Tuesday, February 15, 2011

Making the Best of a Hard Time


Taliesin (detail), Spring Green, Wisconsin

Frank Lloyd Wright Collected Writings Volume 4, 1939-1949, Edited by Brooks Pfeiffer, Rizzolini, New York, 1994

I've been working my way through my Christmas Mount TBR, this non-fiction book is by far more fantastic than any work of fiction I received.

Frank Lloyd Wright's works and influence are so monumental that even now, over fifty years after his death, there is almost an entire industry devoted to publishing works about every aspect of his life. This massive tome (one of a five volume set) is full of Wright's own writing about architecture, social planning, and an almost mystical view of the Art of Form and its organic relationship to the human spirit. One problem with any study of Wright is that he was always restless, changing and forward-looking: these books only look at the past.
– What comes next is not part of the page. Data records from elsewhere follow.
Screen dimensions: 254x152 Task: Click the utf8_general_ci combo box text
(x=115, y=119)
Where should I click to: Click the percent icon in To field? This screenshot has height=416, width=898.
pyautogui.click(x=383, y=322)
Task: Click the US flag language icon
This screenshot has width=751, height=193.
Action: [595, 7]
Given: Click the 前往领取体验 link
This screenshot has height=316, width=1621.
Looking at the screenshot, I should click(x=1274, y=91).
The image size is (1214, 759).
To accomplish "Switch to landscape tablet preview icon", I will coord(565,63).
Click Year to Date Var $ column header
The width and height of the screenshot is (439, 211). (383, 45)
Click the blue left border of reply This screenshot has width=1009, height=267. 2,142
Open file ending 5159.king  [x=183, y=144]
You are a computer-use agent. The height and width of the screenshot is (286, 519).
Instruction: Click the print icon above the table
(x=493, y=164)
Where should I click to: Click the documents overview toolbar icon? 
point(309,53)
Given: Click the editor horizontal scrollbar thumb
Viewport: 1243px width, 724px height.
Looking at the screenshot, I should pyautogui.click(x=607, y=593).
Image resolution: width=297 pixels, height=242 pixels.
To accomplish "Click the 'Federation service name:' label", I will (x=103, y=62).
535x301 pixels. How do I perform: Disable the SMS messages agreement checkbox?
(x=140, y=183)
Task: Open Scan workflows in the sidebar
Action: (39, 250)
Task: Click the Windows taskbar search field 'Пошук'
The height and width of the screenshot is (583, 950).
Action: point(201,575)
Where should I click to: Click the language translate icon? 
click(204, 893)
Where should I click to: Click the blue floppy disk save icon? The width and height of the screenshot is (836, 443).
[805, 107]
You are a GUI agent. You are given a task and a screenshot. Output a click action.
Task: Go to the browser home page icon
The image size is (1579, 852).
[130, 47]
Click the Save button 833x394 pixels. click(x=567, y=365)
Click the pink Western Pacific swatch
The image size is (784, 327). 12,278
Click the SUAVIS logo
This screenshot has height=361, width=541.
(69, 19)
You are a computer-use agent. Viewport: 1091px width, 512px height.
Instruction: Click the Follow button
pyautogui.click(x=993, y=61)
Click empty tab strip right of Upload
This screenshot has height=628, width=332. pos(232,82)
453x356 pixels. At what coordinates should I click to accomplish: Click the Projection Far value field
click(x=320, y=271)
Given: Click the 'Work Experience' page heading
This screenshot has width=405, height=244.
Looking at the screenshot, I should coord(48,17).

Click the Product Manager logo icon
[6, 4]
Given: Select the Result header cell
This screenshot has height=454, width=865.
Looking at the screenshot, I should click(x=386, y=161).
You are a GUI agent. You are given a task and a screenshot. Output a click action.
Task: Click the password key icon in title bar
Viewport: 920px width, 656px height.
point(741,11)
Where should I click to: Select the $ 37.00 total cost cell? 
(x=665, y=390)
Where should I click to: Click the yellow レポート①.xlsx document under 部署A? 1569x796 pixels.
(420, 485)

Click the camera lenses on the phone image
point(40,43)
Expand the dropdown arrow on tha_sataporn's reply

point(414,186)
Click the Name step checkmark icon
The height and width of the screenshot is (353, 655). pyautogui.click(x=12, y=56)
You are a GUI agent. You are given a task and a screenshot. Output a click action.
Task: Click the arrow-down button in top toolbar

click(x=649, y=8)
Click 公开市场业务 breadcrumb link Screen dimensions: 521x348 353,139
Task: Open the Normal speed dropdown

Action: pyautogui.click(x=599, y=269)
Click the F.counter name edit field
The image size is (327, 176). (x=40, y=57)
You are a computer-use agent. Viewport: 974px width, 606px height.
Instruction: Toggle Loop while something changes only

The physical manifestation of these ideas was realized in the Taliesin Fellowship, Wright's attempt to create a new generation of designers who would learn by doing (and in the process bring in income and a source of labor for the endless process of maintaining Wright's estate and studio.) Many of Wright's essays in this book concern these individuals who worked with Wright in the depth of the depression. It was a fluid group, most members stayed for a year or less. Wright's account of this communal experiment in education remains a fascinating example of pulling oneself up by ones bootstraps. In our current climate of financial gloom, it is inspiring to see how much Wright accomplished with so little, even if he tended to lean heavily on his benefactors and exploit his students.

The book is also full of Wright's social criticism of government, capitalism, and small-minded "planners." The whole book plays like a fugue, with a recurring motif of a "New Reality", "Truth" and "Progress." One disadvantage of any collection of writing is that there is redundancy- the same ideas are presented again and again, each time intended for a different audience, Wright's polemics can become numbing at times. The book ends just as Wright was entering the last, most prolific phase of his career, and these writings can be seen as the blueprints for his legacy- love him or loathe him, his work abides and continues to inspire with its elegance, passion and beauty.

By Professor Batty


3 Comments:

Blogger oroboros said...

You might be interested to look at T.C. Boyle's The Women. It's fictional but exhaustively researched and framed as only Boyle can. Highly recommended. More here.


Blogger Professor Batty said...

I'm familiar with the story- Wright had at least three full lives, and each one was almost unbelievable!


Anonymous Caroline said...

I also thought of The Women that I wanted to read but this sounds very interesting too. I envy those people occasionally whose energy seems to be never ending.
I have a book about him, It's time to leaf through it again.